» Directions
Every entry should be transcribed word for word, so that nothing is missing.

Stored items:
########################################

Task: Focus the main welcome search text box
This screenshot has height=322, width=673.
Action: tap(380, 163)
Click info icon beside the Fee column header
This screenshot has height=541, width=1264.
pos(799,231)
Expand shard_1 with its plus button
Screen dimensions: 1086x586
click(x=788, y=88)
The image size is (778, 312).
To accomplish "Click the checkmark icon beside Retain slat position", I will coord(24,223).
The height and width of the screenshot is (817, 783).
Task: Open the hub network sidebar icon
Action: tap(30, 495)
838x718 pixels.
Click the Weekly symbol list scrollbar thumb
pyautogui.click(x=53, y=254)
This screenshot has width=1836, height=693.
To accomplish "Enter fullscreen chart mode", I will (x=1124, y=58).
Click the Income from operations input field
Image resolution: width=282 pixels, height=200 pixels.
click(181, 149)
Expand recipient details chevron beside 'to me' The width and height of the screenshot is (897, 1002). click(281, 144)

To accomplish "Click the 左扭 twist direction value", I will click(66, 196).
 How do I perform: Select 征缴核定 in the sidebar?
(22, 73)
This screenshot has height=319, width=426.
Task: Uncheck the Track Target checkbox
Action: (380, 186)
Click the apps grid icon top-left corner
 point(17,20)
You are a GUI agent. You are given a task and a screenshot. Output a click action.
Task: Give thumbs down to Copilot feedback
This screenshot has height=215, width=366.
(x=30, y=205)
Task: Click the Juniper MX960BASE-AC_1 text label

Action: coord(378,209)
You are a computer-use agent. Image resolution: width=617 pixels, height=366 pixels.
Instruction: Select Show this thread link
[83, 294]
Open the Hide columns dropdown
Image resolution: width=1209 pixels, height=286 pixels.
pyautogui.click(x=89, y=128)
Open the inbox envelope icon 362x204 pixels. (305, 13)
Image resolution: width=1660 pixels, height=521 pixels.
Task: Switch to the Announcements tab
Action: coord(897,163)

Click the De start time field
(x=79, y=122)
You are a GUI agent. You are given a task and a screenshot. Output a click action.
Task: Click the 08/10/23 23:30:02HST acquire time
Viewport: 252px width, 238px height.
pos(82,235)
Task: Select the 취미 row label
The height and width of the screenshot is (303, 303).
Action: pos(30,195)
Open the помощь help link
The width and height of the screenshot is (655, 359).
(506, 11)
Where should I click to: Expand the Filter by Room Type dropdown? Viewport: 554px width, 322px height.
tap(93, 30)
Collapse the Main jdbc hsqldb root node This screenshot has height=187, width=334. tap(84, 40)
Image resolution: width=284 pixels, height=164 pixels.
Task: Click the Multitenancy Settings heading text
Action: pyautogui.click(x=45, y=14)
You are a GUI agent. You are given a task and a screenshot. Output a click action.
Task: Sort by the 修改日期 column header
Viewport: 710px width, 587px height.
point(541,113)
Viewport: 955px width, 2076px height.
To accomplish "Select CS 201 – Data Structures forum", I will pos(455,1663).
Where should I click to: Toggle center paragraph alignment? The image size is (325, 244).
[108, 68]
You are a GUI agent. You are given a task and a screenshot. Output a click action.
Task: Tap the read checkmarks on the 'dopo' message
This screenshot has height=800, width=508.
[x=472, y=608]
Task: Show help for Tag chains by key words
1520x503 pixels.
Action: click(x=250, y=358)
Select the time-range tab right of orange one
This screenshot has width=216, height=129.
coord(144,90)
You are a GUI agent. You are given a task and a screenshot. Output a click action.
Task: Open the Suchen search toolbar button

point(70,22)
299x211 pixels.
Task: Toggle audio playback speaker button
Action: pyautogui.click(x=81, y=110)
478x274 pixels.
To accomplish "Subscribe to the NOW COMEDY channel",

########################################

» Solved problem
Task: Focus the main welcome search text box
This screenshot has height=322, width=673.
Action: tap(380, 163)
Click info icon beside the Fee column header
This screenshot has height=541, width=1264.
pos(799,231)
Expand shard_1 with its plus button
Screen dimensions: 1086x586
click(x=788, y=88)
The image size is (778, 312).
To accomplish "Click the checkmark icon beside Retain slat position", I will coord(24,223).
The height and width of the screenshot is (817, 783).
Task: Open the hub network sidebar icon
Action: tap(30, 495)
838x718 pixels.
Click the Weekly symbol list scrollbar thumb
pyautogui.click(x=53, y=254)
This screenshot has width=1836, height=693.
To accomplish "Enter fullscreen chart mode", I will (x=1124, y=58).
Click the Income from operations input field
Image resolution: width=282 pixels, height=200 pixels.
click(181, 149)
Expand recipient details chevron beside 'to me' The width and height of the screenshot is (897, 1002). click(281, 144)

To accomplish "Click the 左扭 twist direction value", I will click(66, 196).
 How do I perform: Select 征缴核定 in the sidebar?
(22, 73)
This screenshot has height=319, width=426.
Task: Uncheck the Track Target checkbox
Action: (380, 186)
Click the apps grid icon top-left corner
 point(17,20)
You are a GUI agent. You are given a task and a screenshot. Output a click action.
Task: Give thumbs down to Copilot feedback
This screenshot has height=215, width=366.
(x=30, y=205)
Task: Click the Juniper MX960BASE-AC_1 text label

Action: coord(378,209)
You are a computer-use agent. Image resolution: width=617 pixels, height=366 pixels.
Instruction: Select Show this thread link
[83, 294]
Open the Hide columns dropdown
Image resolution: width=1209 pixels, height=286 pixels.
pyautogui.click(x=89, y=128)
Open the inbox envelope icon 362x204 pixels. (305, 13)
Image resolution: width=1660 pixels, height=521 pixels.
Task: Switch to the Announcements tab
Action: coord(897,163)

Click the De start time field
(x=79, y=122)
You are a GUI agent. You are given a task and a screenshot. Output a click action.
Task: Click the 08/10/23 23:30:02HST acquire time
Viewport: 252px width, 238px height.
pos(82,235)
Task: Select the 취미 row label
The height and width of the screenshot is (303, 303).
Action: pos(30,195)
Open the помощь help link
The width and height of the screenshot is (655, 359).
(506, 11)
Where should I click to: Expand the Filter by Room Type dropdown? Viewport: 554px width, 322px height.
tap(93, 30)
Collapse the Main jdbc hsqldb root node This screenshot has height=187, width=334. tap(84, 40)
Image resolution: width=284 pixels, height=164 pixels.
Task: Click the Multitenancy Settings heading text
Action: pyautogui.click(x=45, y=14)
You are a GUI agent. You are given a task and a screenshot. Output a click action.
Task: Sort by the 修改日期 column header
Viewport: 710px width, 587px height.
point(541,113)
Viewport: 955px width, 2076px height.
To accomplish "Select CS 201 – Data Structures forum", I will pos(455,1663).
Where should I click to: Toggle center paragraph alignment? The image size is (325, 244).
[108, 68]
You are a GUI agent. You are given a task and a screenshot. Output a click action.
Task: Tap the read checkmarks on the 'dopo' message
This screenshot has height=800, width=508.
[x=472, y=608]
Task: Show help for Tag chains by key words
1520x503 pixels.
Action: click(x=250, y=358)
Select the time-range tab right of orange one
This screenshot has width=216, height=129.
coord(144,90)
You are a GUI agent. You are given a task and a screenshot. Output a click action.
Task: Open the Suchen search toolbar button

point(70,22)
299x211 pixels.
Task: Toggle audio playback speaker button
Action: pyautogui.click(x=81, y=110)
478x274 pixels.
To accomplish "Subscribe to the NOW COMEDY channel",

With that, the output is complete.